The data originates from an IBM ZOS processor and is transmitted and placed on a virtual tape appliance.

I am using a PIX firewall on both ends of circuit. The controlling end of the connection has a Cisco 2621 router connected to the internet circuit.

I need to throttle the FTP transmission down to be no more than 75% of the 20meg bandwidth.

How is this accomplished?

I have looked at the Cisco configuration guide for the 2621 and do not not really understand the process to build the QoS policies etc.

Does anyone have an example of something they have done in the past that I can look at to help me understand what needs to be done.

Thanks
HenriettaHog
 
Hi,

If only the FTP stream goes over the vpn then it would be quite simple on the 2621(if multiple streams traverse the VPN then because they are encrypted, it would be tricky to differentiate the traffic unless you use qos preclasify features on the pix).

Cisco qos features have a "shaping" ability where could configure the FTP to "shape average percent 75", which will prevent the ftp traffic from going over 75% of the bandwidth but you need to plan carefuly for times of congestion.

Do you want to upto 75% of the bandwidth to the FTP when its transmitting but not go over 75%? leaving only 25% of the bandwidth to other traffic? or Limit the max of FTP to 75% but allowing other traffic to use upto 100% thus vastly reducing the FTP throughput?

But either way the QOS features are very powerful giving you very granular control.

(hope the above makes sense)

LEEroy
MCNE6,CCNP,CWNA,CCSA,Project+
 
Unless I'm reading this wrong you plan on transferring 1TB a week over a 15Mbits (20Mbits throttled to 75%)? That would take 8,888 hours at that speed (unless my math is wrong).

You may want to look at products like Data Domain. They use data deduplication (google if you're not familiar with the tech, very cool stuff) to only send over the WAN link what has changed bit wise. Over 1TB of data you may have a 1-5% change weekly depending on the type of data. You could easily send that over throughout the week (as the changes occur even).

If I've got what you're trying to do wrong, my apologies. For shaping though what LEEroy said is correct.

What I might suggest (alluding to what LEEroy brought up) is to do a service policy inside your shaping policy.
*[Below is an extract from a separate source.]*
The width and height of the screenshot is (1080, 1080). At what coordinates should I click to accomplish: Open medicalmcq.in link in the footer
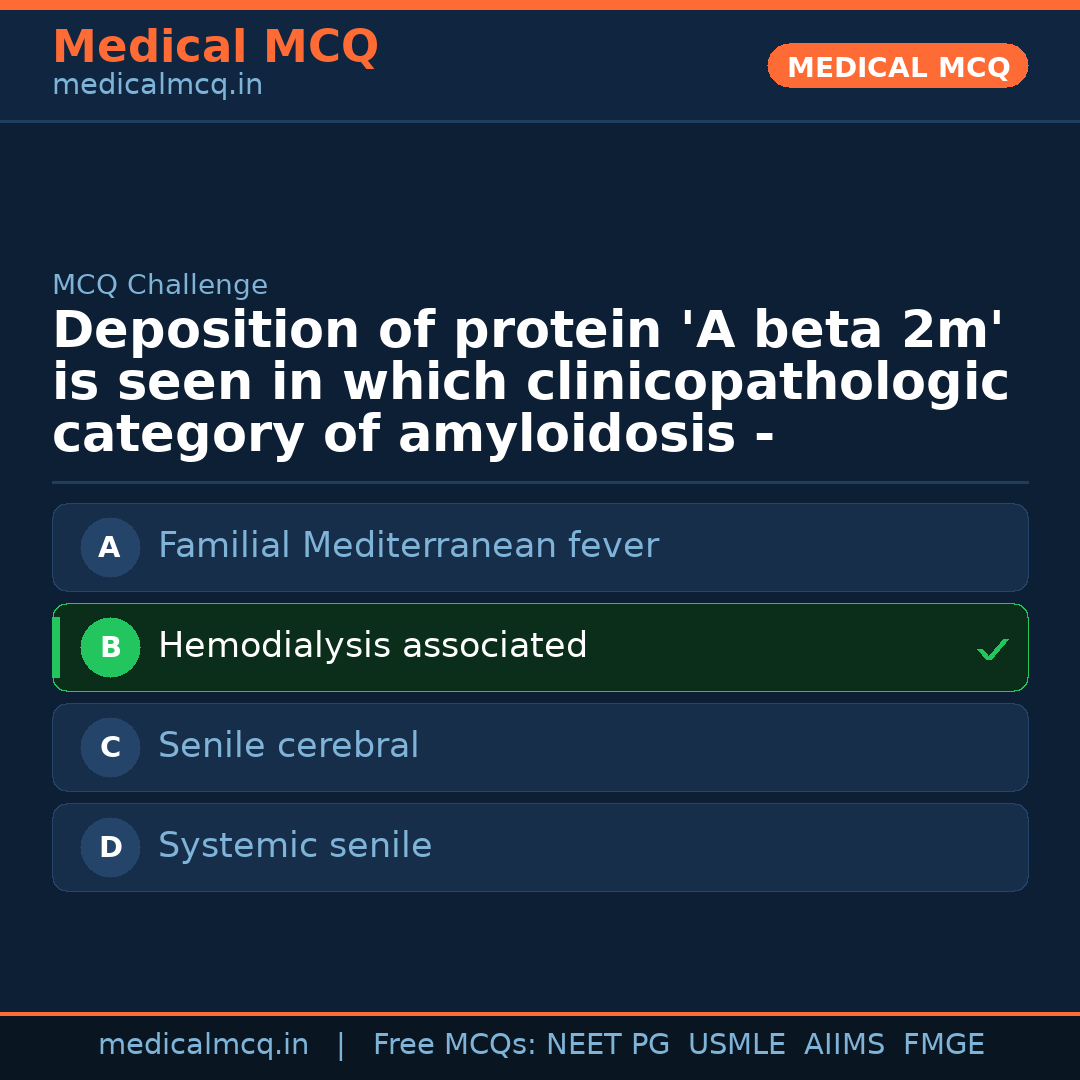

I'll explain below with code :)

This is from one of my routers where I use VoIP qos over a GRE tunnel.
Code:
class-map match-any VoiceSignaling
 match ip dscp cs5
class-map match-any VoiceTraffic
 match ip dscp ef
!
!
policy-map Voip-Half
 class VoiceTraffic
    priority 768
 class VoiceSignaling
    bandwidth 64
 class class-default
   police rate 1500000 bps
     conform-action transmit
     exceed-action drop
policy-map tunnel-2mb
 class class-default
    shape peak 1500000
  service-policy Voip-Half

So what I've done is create a class map to match traffic, specifically dscp codes for different VoIP traffic. Then I created a "service policy" to prioritize my actual voice traffic (the audio), then cut out 64k for phone signaling (control traffic for the IP phone), and then police'd the entire connection to 1,500,000 bps and anything above that gets dropped.
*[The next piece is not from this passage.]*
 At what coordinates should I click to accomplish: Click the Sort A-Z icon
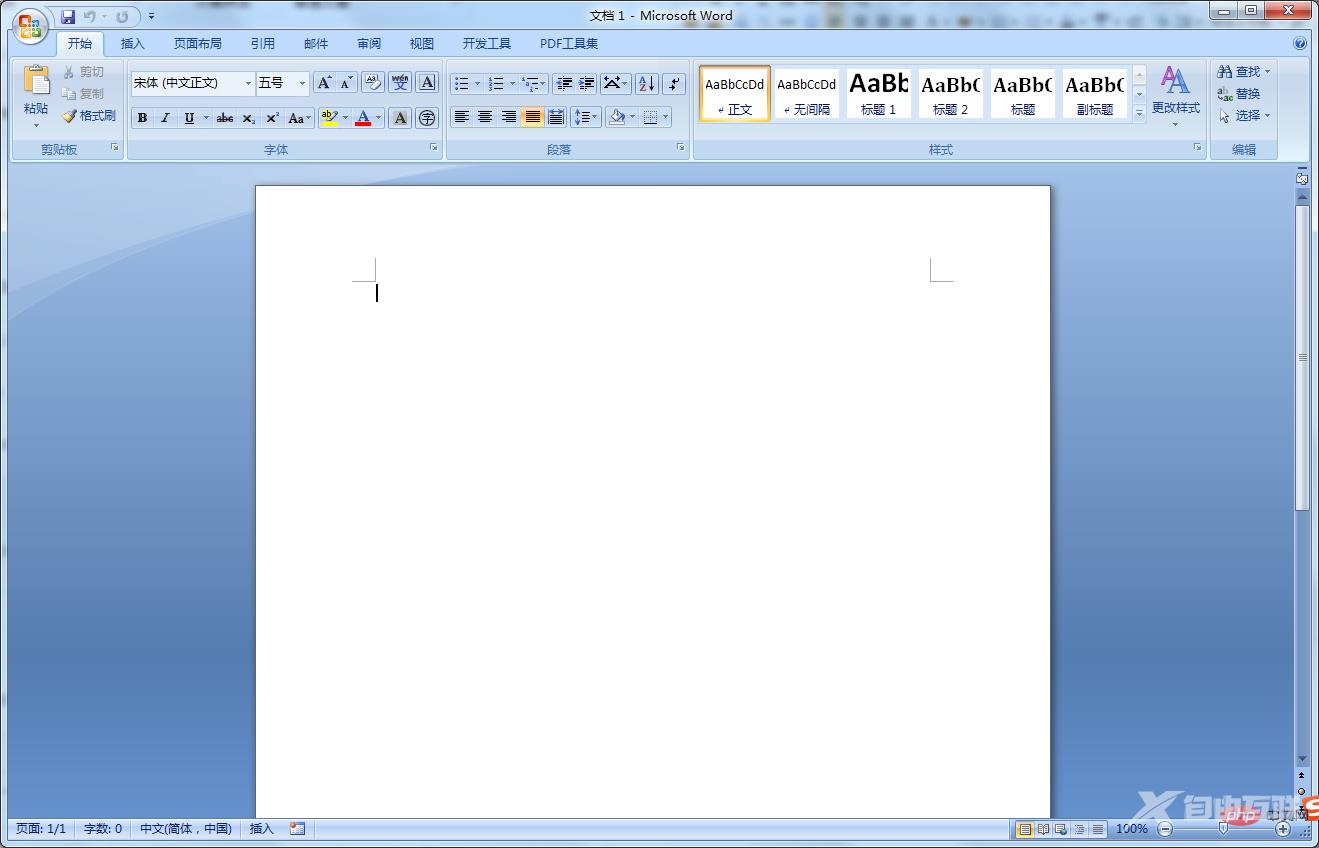646,84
Then I created a shaping policy below that (called tunnel-2mb) and shaped the peak speed to 1.5Mbits and then inside that applied the "service policy" from before. After that I applied the tunnel-2mb policy to the appropriate ethernet interface.

This is used mostly on GRE tunnels, but what you could do is use the class map to match the ftp traffic and apply a priority of 15000 (15,000 Kbits)to ftp traffic coming from that particular server, and then inside that policy apply a shaping policy to police the entire connection to 20,000,000 bps. Then the service policy will prioritize the FTP traffic while it is sending over and other traffic will flow normally when the FTP is not sending.